Of Course, Even Celebrity Couples Argue. Jennifer Aniston’s Beau Just Gave Us Insight Into ‘Little Flare Ups’

Jim Curtis appears on the Ced with Intention podcast, and Jennifer Aniston is shown in a photo from The Morning Show.

Jennifer Aniston’s love life has always been of particular interest to fans, dating all the way back to her days on Friends when she was married to Brad Pitt. It’s been lovely to see her supposedly getting serious with boyfriend Jim Curtis, who has apparently won the approval of her friends and even ex-husband Justin Theroux. However, just like every celebrity relationship (and every relationship in general), disagreements are all but inevitable, and Curtis spoke candidly about how he and Aniston navigate issues that “flare up.”

While Jennifer Aniston has made her feelings clear on not owing fans any details of her personal life, she doesn’t seem to mind her new beau giving us a little peek behind the curtain. Jim Curtis appeared on the Ced with Intention podcast, where they talked about navigating conflict in a relationship. The hypnotherapist/wellness coach alluded to his romance with The Morning Show star, saying:

I spend a lot of time with my girlfriend. We spend a lot of time in the house together. Sometimes, we can have little things that flare up, right? We have the opportunity to either be silent and be angry, and go leave the house, or think about it and meditate on how to change it, or we can say, ‘Hey, this is what happened, I’m sorry,’ and do the repair.

OK, I’m dying over the mention of his “girlfriend,” but I absolutely love how healthy his approach sounds. He went on to say that actually doing the work to repair whatever caused the flare-up is vital, continuing:

Then go and work on making sure it happens less or doesn’t happen again. Because once you make a repair and then it just happens five more times, no one trusts it.
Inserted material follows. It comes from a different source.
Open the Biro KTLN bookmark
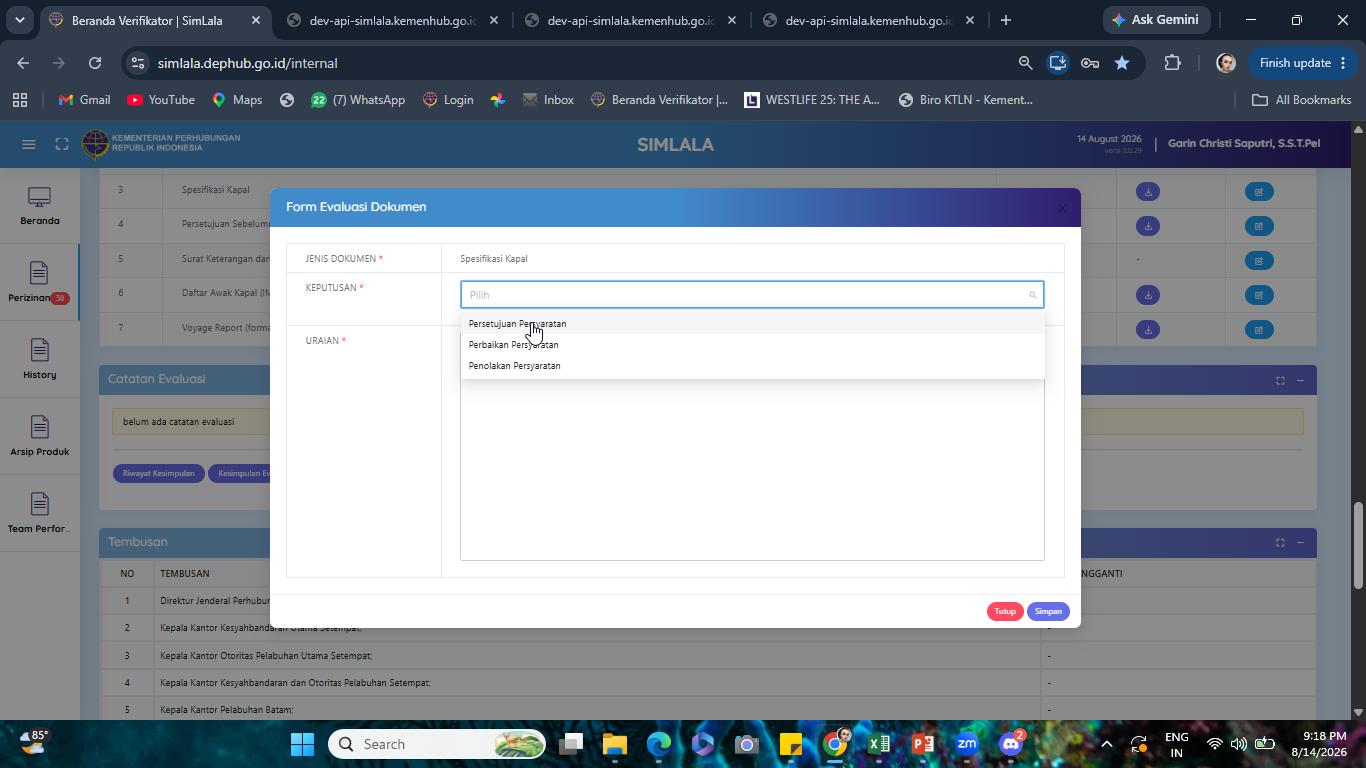The width and height of the screenshot is (1366, 768). pos(966,100)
Jim Curtis recommended that couples “pre-game the rules” before a difficult situation even comes up, so that they will know the other person’s communication style and what they need in order to resolve a conflict.
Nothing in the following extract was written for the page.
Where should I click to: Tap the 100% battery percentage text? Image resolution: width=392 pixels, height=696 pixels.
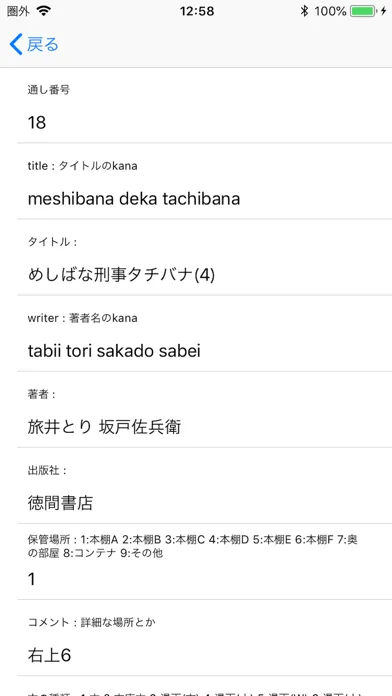pos(330,11)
He gave examples of finding out if your partner needs to take 10 minutes to gather their thoughts or if they want to address a situation immediately. Would your partner prefer to sleep on it, or make sure you both don’t go to bed angry? He said:

We are all so screwed up that unless we start to be really consciously pro-active about that, then we’re just gonna be having all of our inner stuff come up all over the place and not know how to experience it together.

I love this so much for Jennifer Aniston, and I really appreciate that Jim Curtis isn’t trying to paint some idealistic picture of their relationship. Instead, he said that even though they have disagreements, they know how to work through them.

This is a different approach than George Clooney took recently, saying that he and wife Amal have never had a fight. The Jay Kelly star basically said it’s not worth sweating the small stuff, and I get that too, but come on, let’s be realistic!

Travis Kelce, in turn, also said he’d “never once” gotten into an argument with fiancée Taylor Swift, and while he stuck by that when challenged, his sister-in-law Kylie Kelce was not convinced.

If George Clooney and Travis Kelce are being honest, more power to them, but I also don’t think there’s anything wrong with admitting that even celebrity couples argue sometimes. In fact, knowing how to work through inevitable issues in a healthy way is actually what makes Jennifer Aniston and Jim Curtis #goals.